Recently, Rajput et al. [33] showed that MaMYBPA2 can activate the banana ANS, ANR and LAR promoters. They also showed that MaMYBPA2 can partially rescue the proanthocyanin deficiency of the A. thaliana tt2-1 mutant. The reported ability of MaMYBPA2 to activate proMaANS supports the proposed role of MaMYBPA2 in the regulation of anthocyanin biosynthesis. However, the partial complementation of the proanthocyanin deficient phenotype of the A. thaliana tt2-1 R2R3-MYB mutant, as well as the ability to activate the banana ANR and LAR promoters, indicates a role in the regulation of proanthocyanidin biosynthesis. Such dual role in the regulation of flavonoid biosynthesis has previously been suggested for R2R3-MYB transcription factors from grapevine, blueberry (Vaccinium species) and apple (Malus domestica) [40,41,42,43]. In several species, including A. thaliana, Z. mays and Petunia hybrida, anthocyanin biosynthesis is regulated by an MBW complex [21, 28, 44,45,46]. Our co-transfection assays showed that MaMYBA1, MaMYBA2 and MaMYBPA2 are able to activate proAtANS and proAtDFR as part of an MBW complex with ZmR and AtTTG1 in planta. As shown in a previous study by Pucker et al. [30], it is known that MaMYBA1, MaMYBA2, and MaMYBPA2 are all known to contain a bHLH-binding consensus motif [27]. Thus, the regulation of anthocyanin biosynthesis by MaMYBA1, MaMYBA2, and MaMYBPA2 is likely to depend on bHLH and WD40 proteins. Based on our tree (Fig. 2B), the bHLH encoding genes Ma05_g23010, Ma11_g19640, Ma11_g16060, Ma08_g11190 and Ma11_g03740 could be suitable candidates for further studies on the transcriptional activation of anthocyanin biosynthesis by MBW complexes. In addition, future analyses should additionally include MaTTG1 to identify a complete functional MBW complex in banana and to determine wether the use of endogenous WD40 protein further enhances the activation potential of the MBW complex.

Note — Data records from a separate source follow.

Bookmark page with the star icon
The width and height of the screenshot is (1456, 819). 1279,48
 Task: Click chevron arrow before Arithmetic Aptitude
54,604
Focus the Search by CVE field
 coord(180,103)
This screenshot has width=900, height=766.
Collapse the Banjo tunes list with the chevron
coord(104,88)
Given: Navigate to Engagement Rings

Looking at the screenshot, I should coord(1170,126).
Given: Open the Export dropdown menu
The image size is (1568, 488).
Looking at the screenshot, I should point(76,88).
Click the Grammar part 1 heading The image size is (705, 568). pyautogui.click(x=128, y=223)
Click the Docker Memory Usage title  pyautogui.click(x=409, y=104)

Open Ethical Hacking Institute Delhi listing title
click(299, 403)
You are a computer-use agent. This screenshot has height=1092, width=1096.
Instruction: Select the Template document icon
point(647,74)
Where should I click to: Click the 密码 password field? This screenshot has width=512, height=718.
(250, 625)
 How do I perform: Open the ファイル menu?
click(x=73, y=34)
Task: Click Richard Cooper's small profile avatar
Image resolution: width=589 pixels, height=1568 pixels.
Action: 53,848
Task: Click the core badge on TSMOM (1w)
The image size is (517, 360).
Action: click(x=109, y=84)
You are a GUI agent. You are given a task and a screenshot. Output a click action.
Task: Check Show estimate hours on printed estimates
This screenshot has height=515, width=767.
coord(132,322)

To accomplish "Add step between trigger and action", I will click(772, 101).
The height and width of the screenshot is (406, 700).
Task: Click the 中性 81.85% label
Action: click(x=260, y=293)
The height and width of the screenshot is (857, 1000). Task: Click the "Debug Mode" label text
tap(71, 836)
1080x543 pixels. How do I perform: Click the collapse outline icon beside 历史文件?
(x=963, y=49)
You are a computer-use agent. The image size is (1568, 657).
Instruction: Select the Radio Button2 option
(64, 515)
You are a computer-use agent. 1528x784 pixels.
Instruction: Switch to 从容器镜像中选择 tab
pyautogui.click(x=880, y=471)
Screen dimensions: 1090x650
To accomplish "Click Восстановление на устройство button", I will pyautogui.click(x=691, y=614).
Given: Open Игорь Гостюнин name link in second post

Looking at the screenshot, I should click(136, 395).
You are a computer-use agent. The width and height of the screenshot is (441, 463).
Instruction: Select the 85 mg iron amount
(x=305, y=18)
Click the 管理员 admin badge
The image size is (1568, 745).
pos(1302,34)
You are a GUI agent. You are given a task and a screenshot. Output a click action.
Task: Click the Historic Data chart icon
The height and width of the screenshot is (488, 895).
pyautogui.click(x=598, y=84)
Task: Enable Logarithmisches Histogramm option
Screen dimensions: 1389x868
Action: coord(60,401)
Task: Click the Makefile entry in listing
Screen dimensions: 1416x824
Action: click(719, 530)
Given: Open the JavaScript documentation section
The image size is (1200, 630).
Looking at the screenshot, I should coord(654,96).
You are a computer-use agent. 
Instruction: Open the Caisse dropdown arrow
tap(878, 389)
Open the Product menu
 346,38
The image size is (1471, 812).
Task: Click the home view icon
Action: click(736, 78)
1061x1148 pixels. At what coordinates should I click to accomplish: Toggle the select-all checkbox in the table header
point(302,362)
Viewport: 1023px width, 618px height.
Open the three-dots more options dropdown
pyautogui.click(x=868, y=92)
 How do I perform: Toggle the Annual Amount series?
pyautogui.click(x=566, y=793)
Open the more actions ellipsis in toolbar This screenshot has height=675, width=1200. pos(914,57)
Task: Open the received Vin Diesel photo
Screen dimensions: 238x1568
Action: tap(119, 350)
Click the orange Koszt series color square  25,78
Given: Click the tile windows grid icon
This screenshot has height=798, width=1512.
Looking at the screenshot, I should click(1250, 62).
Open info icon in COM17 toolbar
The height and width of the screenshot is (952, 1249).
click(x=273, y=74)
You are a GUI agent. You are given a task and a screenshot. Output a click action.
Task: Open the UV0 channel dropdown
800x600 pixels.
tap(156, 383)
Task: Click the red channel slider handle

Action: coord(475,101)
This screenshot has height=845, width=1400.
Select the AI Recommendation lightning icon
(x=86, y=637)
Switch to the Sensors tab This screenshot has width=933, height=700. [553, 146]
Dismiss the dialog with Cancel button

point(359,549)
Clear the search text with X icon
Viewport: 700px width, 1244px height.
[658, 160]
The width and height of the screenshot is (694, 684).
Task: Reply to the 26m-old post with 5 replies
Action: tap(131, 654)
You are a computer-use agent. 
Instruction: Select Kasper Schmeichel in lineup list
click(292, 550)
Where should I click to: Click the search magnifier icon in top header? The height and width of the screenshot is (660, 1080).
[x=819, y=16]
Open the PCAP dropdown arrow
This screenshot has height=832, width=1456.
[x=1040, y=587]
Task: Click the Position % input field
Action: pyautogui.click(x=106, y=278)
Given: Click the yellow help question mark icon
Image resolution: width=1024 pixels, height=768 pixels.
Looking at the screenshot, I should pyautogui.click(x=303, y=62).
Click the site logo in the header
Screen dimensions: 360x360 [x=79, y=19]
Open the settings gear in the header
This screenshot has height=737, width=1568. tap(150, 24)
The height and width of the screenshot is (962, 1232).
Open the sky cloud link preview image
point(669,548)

The results presented, in particular the approximate maximum-likelihood trees and the co-transfection assays, show that MaMYBA1, MaMYBA2, and MaMYBPA2 have the ability to transcriptionally activate expression of structural anthocyanin biosynthesis genes in an MBW complex with a suitable bHLH partner. The activation potential of the tested MaMYBs is increased when the MaMYBs are combined with the monocot bHLH ZmR instead of the dicot bHLH AtEGL3.

This is a step towards deciphering the MBW complex-mediated transcriptional activation of flavonoid biosynthesis in banana. It also provides a basis for further research to increase anthocyanin production in banana, which could improve fruit quality and disease resistance.

Limitations

The co-transfection assays revealed that MaMYBA1, MaMYBA2, and MaMYBPA2 can activate two structural genes of anthocyanin biosynthesis from A. thaliana as part of an MBW complex. To further investigate the promotor activation potential of the MaMYBs, the co-transfection analysis could be expanded to other structural genes of anthocyanin biosynthesis, as well as promoters and bHLH and WDR candidates from banana. In addition, yeast two-hybrid or other protein-protein interaction experiments could be performed to investigate the affinity between MYB and bHLH proteins. To elucidate the regulatory role in banana and to confirm possible target genes, future studies should include an overexpression of the three MaMYBs in banana.